St. Melito of Sardis is a Father worth getting to know during Holy Week. It’s a particular privilege of our time that we can get to know him. Most of his words were lost for most of Christian history. Only in the mid-twentieth century was an almost-complete text of Melito found. The rediscovered text was titled Peri Pascha — which means both “On Passover” and “On Easter,” since in the ancient languages both holidays share the same name. Melito shows us the Old Testament foreshadowing of the Christian Easter in Israel’s exodus from Egypt.

Preached around 175 A.D., Peri Pascha is the work of a man steeped in the history of Israel. Some modern readers have misunderstood and condemned Melito as anti-Jewish. One scholar I revere even referred to him as the “first poet of deicide.” But surely these accusations would have stunned and horrified Melito himself. For it is likely that he was himself a convert from Judaism. He was, in any event, a profound student of the Hebrew Scriptures, and even traveled to Palestine to study them on their home turf.

He lived in a time when rabbinic Judaism and nascent Christianity presented two different, newly emerging responses to the destruction of the Jerusalem temple in 70 A.D. It was a time of crisis. Both the ancient rabbis and the Church Fathers saw their respective traditions as a continuation of the tradition and history of Israel. Both the rabbis and the Fathers recognized that the old order was giving way to something new. Where Christians and Jews differed was on the nature and form of the new order.

Judge for yourself. Read the Catechism of the Catholic Church, numbers 128 and 130 (online here). Then go on to read Melito’s Peri Pascha. You might also read Todd Russell Hanneken’s provocative essay “A Completely Different Reading of Melito’s Peri Pascha.”

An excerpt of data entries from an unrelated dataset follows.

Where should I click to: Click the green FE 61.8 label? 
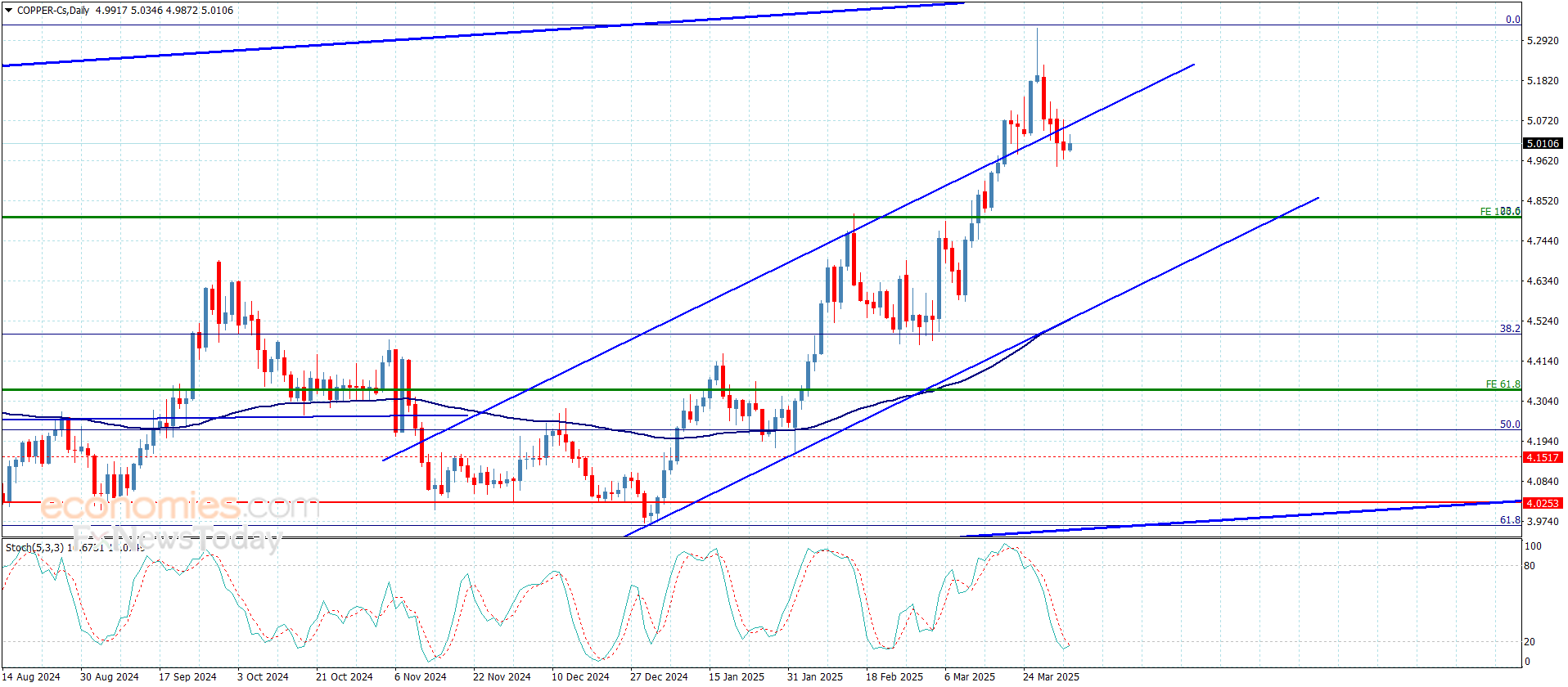coord(1503,384)
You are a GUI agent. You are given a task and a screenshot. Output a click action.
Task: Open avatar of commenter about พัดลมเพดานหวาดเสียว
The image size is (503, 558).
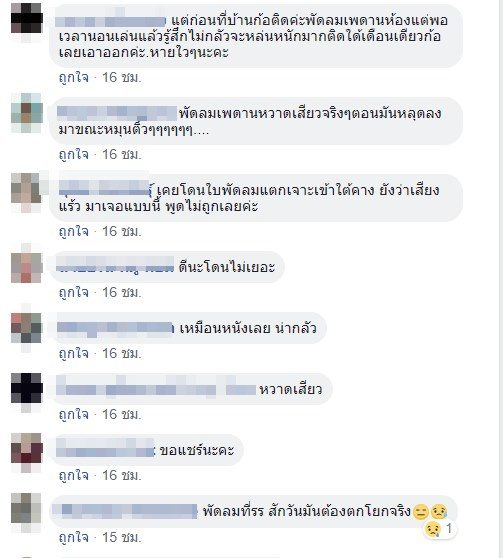(x=27, y=113)
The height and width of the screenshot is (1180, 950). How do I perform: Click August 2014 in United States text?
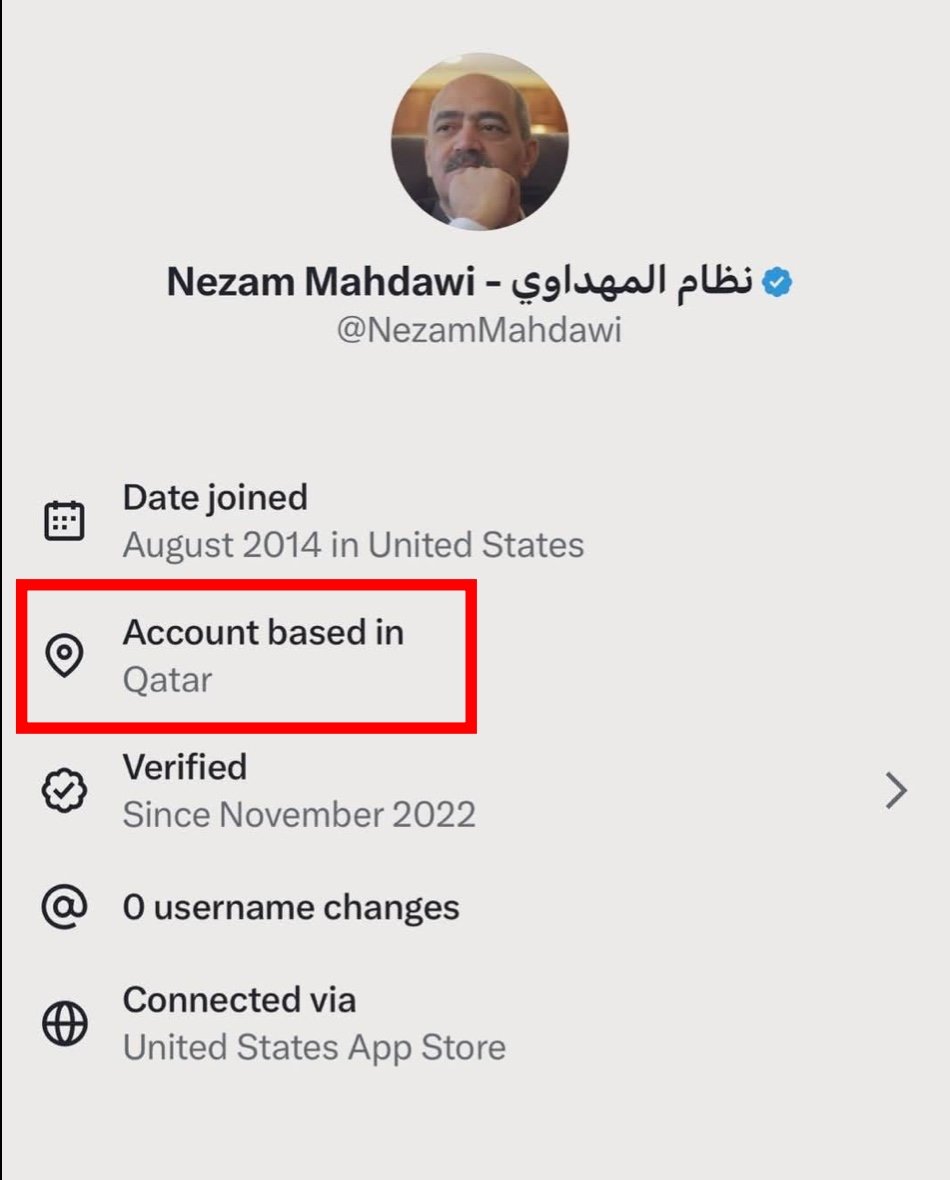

2 thoughts on “For Your Easter Basket

  1. Read it last night. Thanks for the link. I suppose I can see how some would consider it “anti-semitic”, but I rather got the impression that he was simply mimicking St. Peter’s preaching after Pentecost, seeking to cut the Jews to the heart, in order to incite them to repentance. Over on Mark Shea’s blog yesterday, there was some discussion of how Christians have no idea how to evangelize the Jewish people anymore. And I think our reaction to St. Melito’s tone in this writing is one more symptom of that condition.